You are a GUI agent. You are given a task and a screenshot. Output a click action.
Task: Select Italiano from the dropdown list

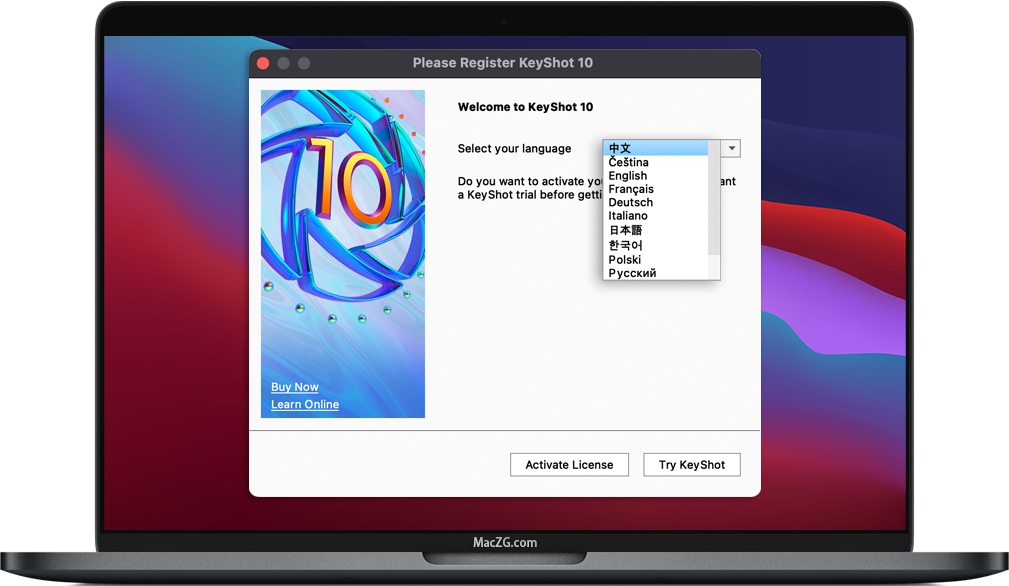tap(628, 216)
****************
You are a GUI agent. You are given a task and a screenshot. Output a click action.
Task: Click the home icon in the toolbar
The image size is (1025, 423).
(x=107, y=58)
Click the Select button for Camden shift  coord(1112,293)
****************
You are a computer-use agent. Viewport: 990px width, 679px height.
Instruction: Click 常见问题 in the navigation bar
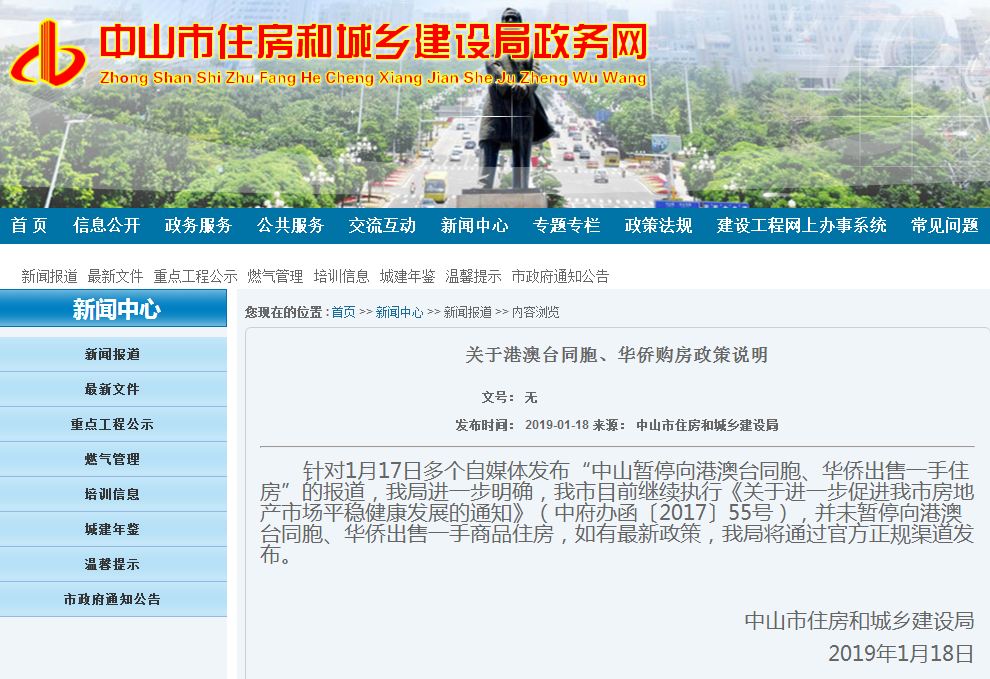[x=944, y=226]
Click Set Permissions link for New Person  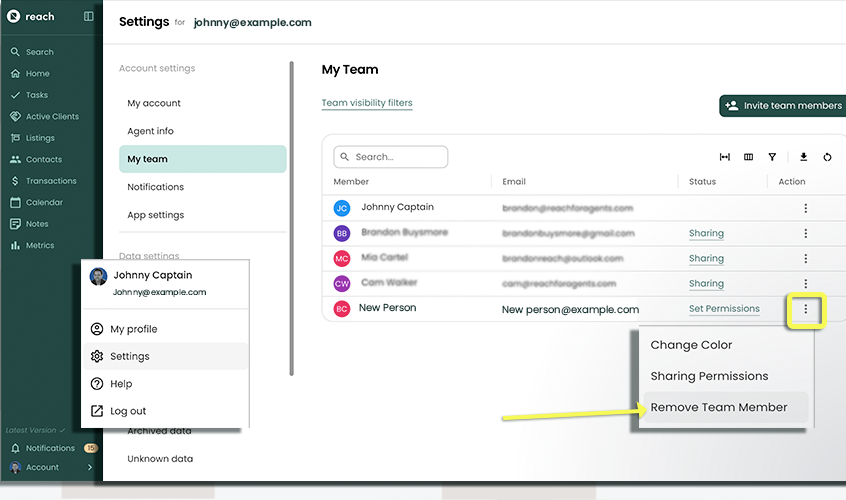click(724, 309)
****************
#### [EXERCISE DETAILS]
Taking the entries above, write out exactly the lines starting with the line containing "The image size is (1025, 423)." and going on through the line containing "Click the Select", both included, and nothing else.

#### [REPLY]
The image size is (1025, 423).
(x=107, y=58)
Click the Select button for Camden shift  coord(1112,293)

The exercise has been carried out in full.